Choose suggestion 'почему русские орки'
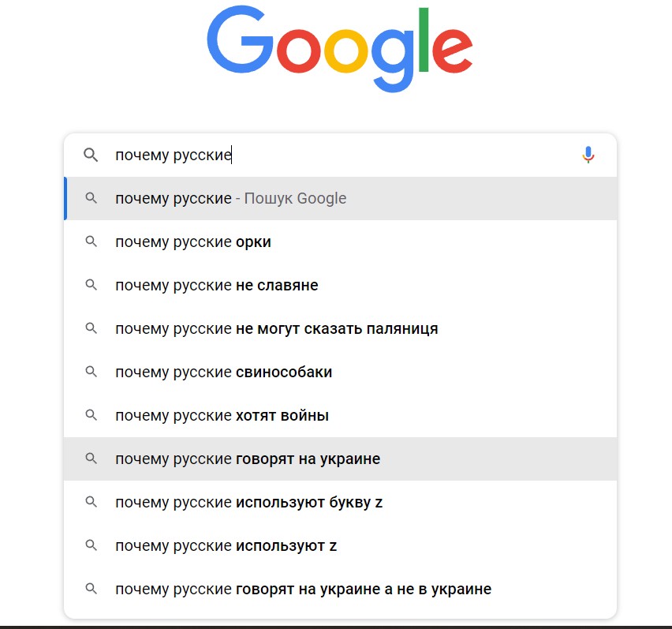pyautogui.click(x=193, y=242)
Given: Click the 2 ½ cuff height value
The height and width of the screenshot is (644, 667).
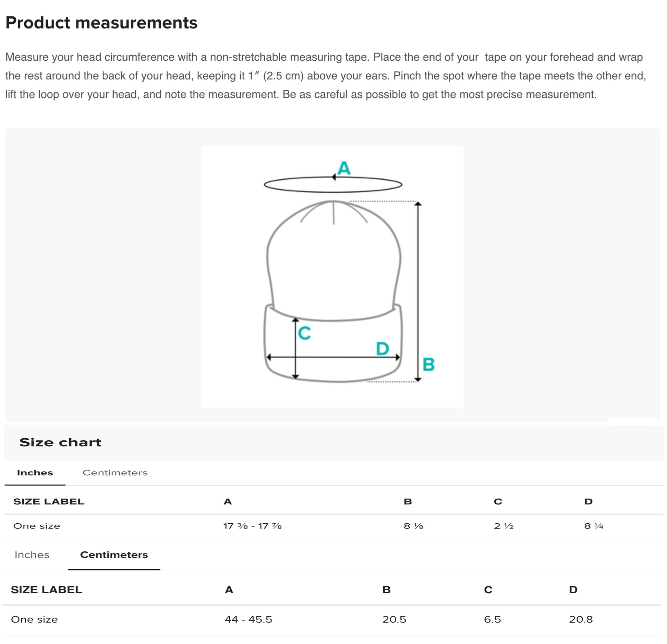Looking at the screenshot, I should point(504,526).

--

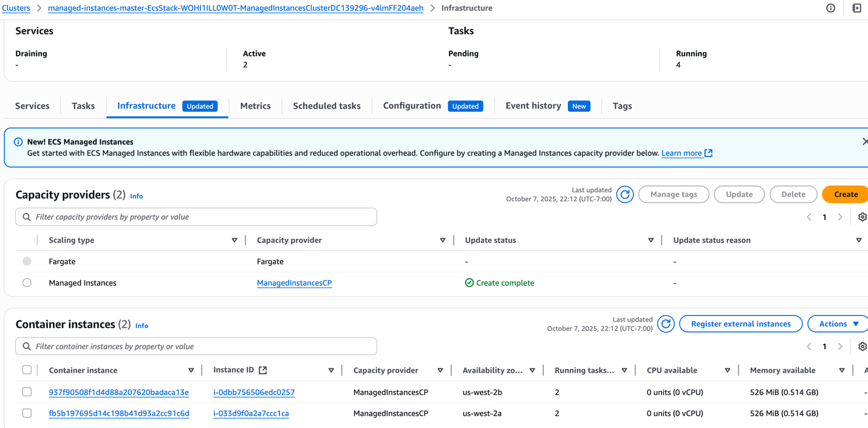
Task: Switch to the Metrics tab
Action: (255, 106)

◆ THE TASK
Count how many lines of the records contain the string "height" with matching case. Reply with the number only.

◆ EXERCISE RESPONSE
2